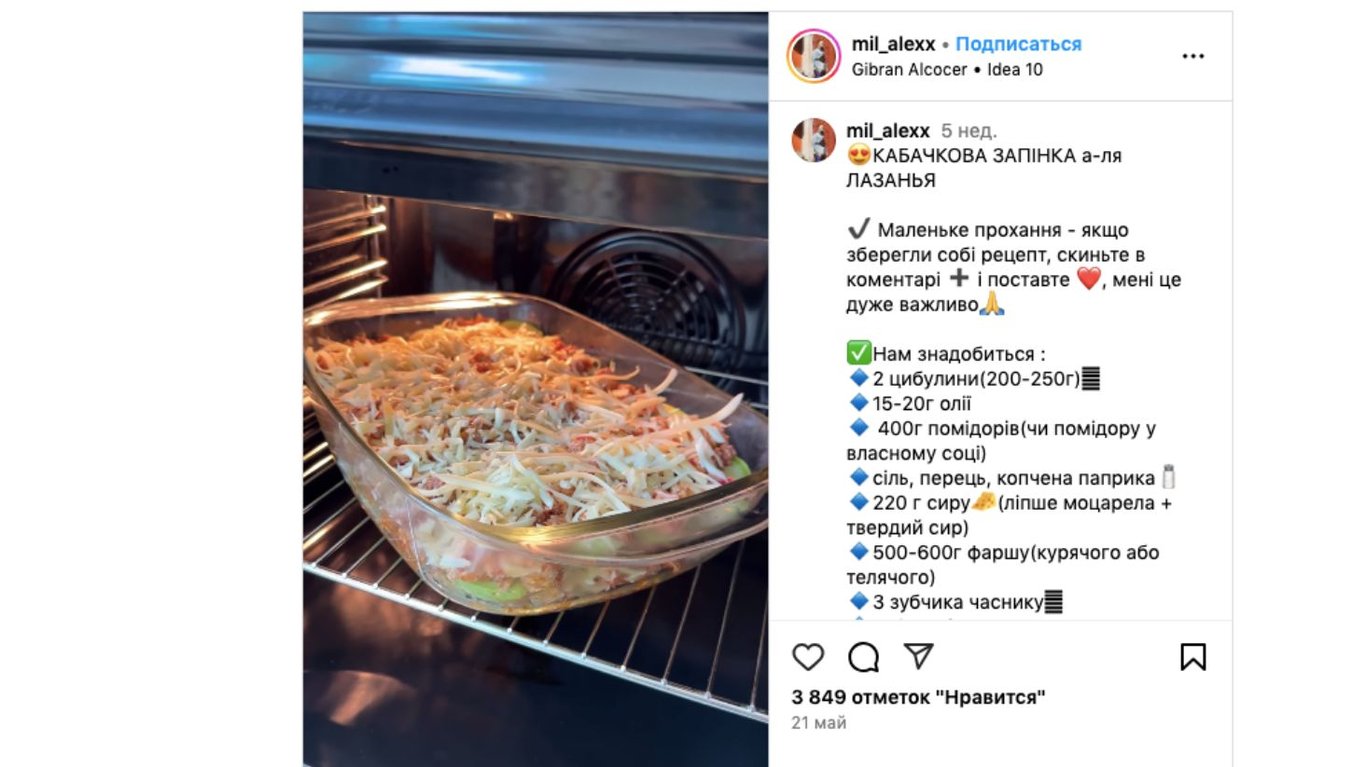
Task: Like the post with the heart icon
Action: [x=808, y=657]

------------------------------------------------------------------------

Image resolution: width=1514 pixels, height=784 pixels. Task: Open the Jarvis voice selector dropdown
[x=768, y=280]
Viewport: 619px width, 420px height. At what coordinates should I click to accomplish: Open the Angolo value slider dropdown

------------------------------------------------------------------------

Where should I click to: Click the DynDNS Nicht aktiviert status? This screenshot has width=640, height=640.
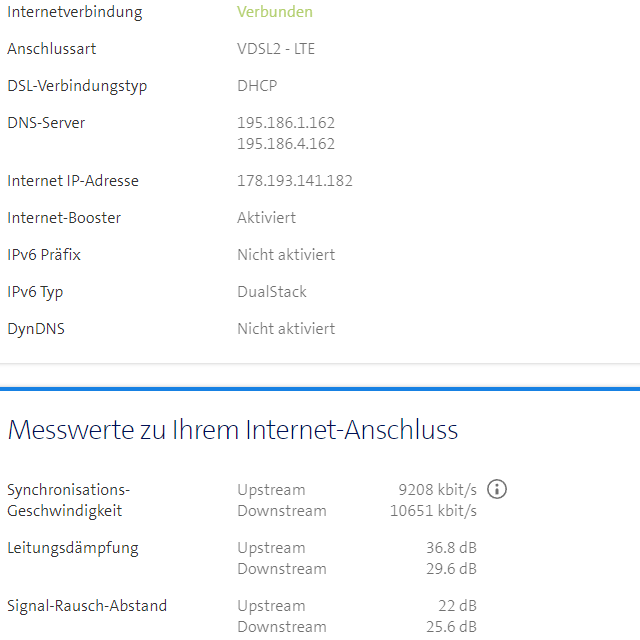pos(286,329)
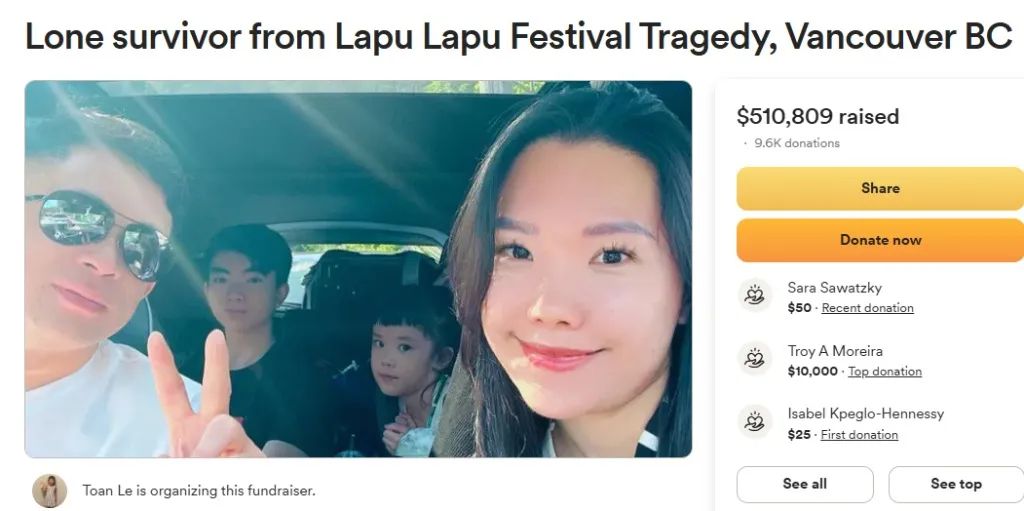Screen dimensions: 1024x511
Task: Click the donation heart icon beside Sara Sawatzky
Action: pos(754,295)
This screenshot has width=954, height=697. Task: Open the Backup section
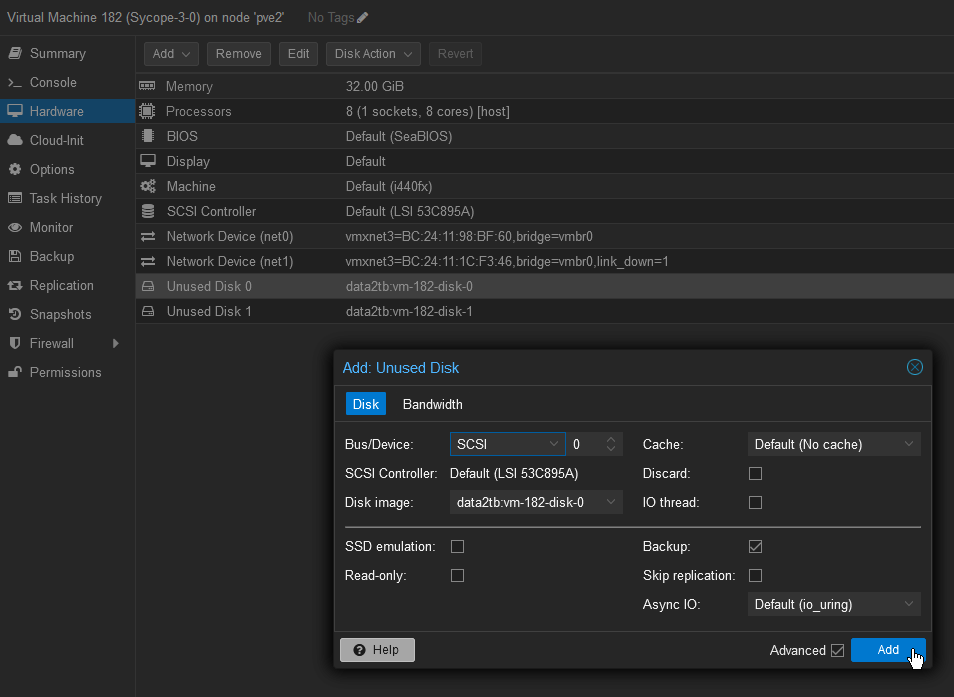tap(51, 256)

------------------------------------------------------------------------

* **Exercise details**
Working from the data above, extract solely the lines from the one containing "Image resolution: width=1514" through the one containing "Viewport: 619px width, 420px", exactly as they appear, both included.

* **Solution**
Image resolution: width=1514 pixels, height=784 pixels. Task: Open the Jarvis voice selector dropdown
[x=768, y=280]
Viewport: 619px width, 420px height. At what coordinates should I click to accomplish: Open the Angolo value slider dropdown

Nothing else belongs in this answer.